By orders of this court in 1955 the administratrix was authorized to indorse the insurance checks so as to allow payment and satisfaction of two mortgages and payment to the fire adjuster for his .services rendered, and the balance was ordered to be placed on deposit with a bank subject to ithe further order of this court. Interest of more than $1,800 has since been earned thereon, and it is alleged that there are no other assets of this estate.

In addition to the widow, seven children of the decedent survived him, five of them infants represented here by their .special guardian. Two creditors are also named as parties and are represented here: the United States Government and M. H. Ben-ken Dairy Co. Petitioner has arranged a settlement of their respective claims and asks the court to approve payment to such creditors out of the fund now on deposit. She states that no other claims have been filed, and the proposed settlements are not opposed by the special guardian.

While the Court of Appeals in Hawthorne v. Hawthorne (13 N Y 2d 82) held that the proceeds of a fire insurance loss did not retain the incidents of a tenancy by the entirety, it nevertheless indicated it apparently had no disagreement with a result which imparts to such proceeds the character of jointly held property with right of survivorship (Hawthorne v. Hawthorne, supra, n. p. 84). Accordingly the court holds that the proceeds of the insurance when paid belonged to the wife as survivor to the extent that it was in payment of the real property loss. The payments made from the fund in 1955 to the mortgagees, however, must be deducted from that portion of the settlement. Likewise to be deducted is that aliquot portion of the .services rendered by the fire adjuster.

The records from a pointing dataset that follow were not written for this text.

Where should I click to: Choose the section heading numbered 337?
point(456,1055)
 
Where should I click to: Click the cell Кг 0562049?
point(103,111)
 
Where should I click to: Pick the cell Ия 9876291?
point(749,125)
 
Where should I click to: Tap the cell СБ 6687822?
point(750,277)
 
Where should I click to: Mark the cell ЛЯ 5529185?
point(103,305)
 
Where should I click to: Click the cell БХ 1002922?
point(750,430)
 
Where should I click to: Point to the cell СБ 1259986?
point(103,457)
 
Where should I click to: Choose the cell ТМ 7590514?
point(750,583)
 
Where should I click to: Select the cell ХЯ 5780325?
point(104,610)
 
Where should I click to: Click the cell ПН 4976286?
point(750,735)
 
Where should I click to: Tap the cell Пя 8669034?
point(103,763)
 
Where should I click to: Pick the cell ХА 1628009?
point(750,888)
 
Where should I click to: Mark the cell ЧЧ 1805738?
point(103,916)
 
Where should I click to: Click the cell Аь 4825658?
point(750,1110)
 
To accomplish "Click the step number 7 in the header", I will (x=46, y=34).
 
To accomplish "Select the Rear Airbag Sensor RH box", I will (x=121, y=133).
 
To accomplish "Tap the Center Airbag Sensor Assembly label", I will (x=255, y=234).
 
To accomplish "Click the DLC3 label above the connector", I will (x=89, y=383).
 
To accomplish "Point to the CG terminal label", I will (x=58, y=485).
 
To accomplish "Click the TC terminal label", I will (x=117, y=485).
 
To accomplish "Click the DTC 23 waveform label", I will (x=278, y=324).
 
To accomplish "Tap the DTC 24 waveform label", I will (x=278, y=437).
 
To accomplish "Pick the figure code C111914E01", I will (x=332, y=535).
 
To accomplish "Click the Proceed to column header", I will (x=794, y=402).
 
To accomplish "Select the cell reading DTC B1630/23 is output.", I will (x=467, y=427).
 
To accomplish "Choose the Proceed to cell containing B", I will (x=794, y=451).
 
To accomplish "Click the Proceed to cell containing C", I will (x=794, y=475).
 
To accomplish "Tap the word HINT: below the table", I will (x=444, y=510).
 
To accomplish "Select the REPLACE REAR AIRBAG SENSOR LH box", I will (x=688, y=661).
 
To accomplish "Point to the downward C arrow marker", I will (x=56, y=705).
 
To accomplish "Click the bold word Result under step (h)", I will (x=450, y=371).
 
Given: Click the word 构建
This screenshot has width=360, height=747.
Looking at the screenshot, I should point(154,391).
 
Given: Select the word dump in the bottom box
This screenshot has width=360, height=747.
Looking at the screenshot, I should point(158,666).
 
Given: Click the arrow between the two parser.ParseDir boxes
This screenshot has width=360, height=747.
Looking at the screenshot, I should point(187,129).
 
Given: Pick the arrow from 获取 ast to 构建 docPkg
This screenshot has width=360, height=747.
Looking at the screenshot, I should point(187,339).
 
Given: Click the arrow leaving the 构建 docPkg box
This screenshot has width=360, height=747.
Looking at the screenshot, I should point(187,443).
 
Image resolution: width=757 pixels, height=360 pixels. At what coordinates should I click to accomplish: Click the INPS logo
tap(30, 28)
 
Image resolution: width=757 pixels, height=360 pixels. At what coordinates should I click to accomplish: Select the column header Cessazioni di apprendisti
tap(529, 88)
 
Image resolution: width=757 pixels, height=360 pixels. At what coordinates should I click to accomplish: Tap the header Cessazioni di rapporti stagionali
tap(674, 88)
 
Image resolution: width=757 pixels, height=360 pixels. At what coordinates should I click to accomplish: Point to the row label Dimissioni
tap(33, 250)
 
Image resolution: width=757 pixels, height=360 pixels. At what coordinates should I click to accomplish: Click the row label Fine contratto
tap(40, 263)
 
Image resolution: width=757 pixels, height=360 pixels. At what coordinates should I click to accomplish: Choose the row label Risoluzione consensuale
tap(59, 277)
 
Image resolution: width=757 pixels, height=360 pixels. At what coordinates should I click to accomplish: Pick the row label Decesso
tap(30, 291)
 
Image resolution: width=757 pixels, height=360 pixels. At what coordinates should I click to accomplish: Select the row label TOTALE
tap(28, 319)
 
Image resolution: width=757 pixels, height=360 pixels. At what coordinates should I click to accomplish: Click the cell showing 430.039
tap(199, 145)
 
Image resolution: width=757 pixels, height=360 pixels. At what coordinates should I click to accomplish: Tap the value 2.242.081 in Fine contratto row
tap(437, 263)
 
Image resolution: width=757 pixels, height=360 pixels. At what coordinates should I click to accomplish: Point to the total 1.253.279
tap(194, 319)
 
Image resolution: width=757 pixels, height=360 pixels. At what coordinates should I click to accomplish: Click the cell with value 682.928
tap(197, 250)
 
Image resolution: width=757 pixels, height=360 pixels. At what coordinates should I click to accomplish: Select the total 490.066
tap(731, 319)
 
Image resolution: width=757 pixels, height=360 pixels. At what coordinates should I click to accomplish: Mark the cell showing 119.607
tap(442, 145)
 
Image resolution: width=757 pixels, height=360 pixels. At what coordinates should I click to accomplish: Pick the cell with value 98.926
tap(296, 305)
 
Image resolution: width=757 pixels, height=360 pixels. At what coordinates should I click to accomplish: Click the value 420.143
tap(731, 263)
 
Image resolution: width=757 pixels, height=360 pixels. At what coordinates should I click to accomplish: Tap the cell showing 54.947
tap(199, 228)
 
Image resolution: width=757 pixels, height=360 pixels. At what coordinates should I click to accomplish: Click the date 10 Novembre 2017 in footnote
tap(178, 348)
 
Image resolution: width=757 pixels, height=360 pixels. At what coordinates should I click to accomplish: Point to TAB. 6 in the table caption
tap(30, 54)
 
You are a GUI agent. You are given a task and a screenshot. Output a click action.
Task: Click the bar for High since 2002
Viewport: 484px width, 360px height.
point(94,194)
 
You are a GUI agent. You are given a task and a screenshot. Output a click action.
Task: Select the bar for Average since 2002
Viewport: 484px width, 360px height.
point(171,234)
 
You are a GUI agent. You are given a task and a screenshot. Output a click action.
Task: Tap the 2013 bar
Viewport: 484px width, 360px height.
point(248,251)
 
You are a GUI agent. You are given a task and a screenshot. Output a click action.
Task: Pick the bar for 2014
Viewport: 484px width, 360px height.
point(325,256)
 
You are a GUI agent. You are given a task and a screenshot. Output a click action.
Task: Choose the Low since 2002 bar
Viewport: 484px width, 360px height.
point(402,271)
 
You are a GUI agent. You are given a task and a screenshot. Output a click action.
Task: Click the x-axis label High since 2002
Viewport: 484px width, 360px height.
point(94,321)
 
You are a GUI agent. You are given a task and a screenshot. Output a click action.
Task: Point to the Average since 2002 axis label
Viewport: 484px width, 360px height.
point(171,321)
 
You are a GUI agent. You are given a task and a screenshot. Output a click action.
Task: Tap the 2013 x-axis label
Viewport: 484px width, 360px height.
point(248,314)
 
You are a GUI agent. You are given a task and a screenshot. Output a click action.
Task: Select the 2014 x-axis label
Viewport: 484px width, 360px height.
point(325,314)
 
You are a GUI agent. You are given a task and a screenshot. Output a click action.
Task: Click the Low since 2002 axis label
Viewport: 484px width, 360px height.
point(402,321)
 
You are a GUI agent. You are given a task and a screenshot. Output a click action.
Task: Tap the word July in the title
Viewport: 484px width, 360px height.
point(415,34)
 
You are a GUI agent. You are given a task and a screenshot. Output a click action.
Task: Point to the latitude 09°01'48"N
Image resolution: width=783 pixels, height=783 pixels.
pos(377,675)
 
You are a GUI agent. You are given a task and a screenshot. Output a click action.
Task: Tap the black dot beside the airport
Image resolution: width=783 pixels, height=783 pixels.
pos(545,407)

The theory of the reported cases is to the effect that the usufruct is treated as personal property and accordingly any interest that might have been included in the fire insurance settlement covering the period from the loss to the actual payment would not belong entirely to the widow but should be divided between her and the estate. Such interest must be apportioned in the account. In addition, that part of the fire loss which represented the damage to the furniture and contents ($4,000) must be treated as personal property in which there cannot be an estate by the entirety (Matter of Albrecht, 136 N. Y. 91; Matter of McKelway, 221 N. Y. 15; Domestic Relations Law, § 56-a, now General Obligations Law, § 3-311). Said amount, together with the interest earned thereon, shall accordingly be treated as an asset of the estate subject to the widow’s exemption hereinafter mentioned. Supplemental proof should be submitted to ascertain whether and to what extent the creditors’ claims mentioned should be paid from the estate.

The widow’s request is granted for $1,000 to be set off to her pursuant to subdivision 4 of section 200 of the Surrogate’s Court Act, but the widow’s claim for $1,000 to be set off for an exemption under subdivision 1 of section 200 of the Surrogate’s Court Act is denied for the reason that no articles were stated in the inventory as property set off and she is not entitled to be reimbursed for any housekeeping utensils or household furniture that may have been lost through vandalism or action of the elements. Any such loss which occurred after the death of the decedent was her responsibility.

Attention is called to an inconsistency between the petition and account as filed. Schedule C-l of the latter states that the decedent was beneficiary of the life insurance policy from which the funeral bill was paid, whereas the petition states that the widow was beneficiary. If the supplemental proof sustains the latter contention she is entitled to reimbursement for the amount of the funeral bill paid by her.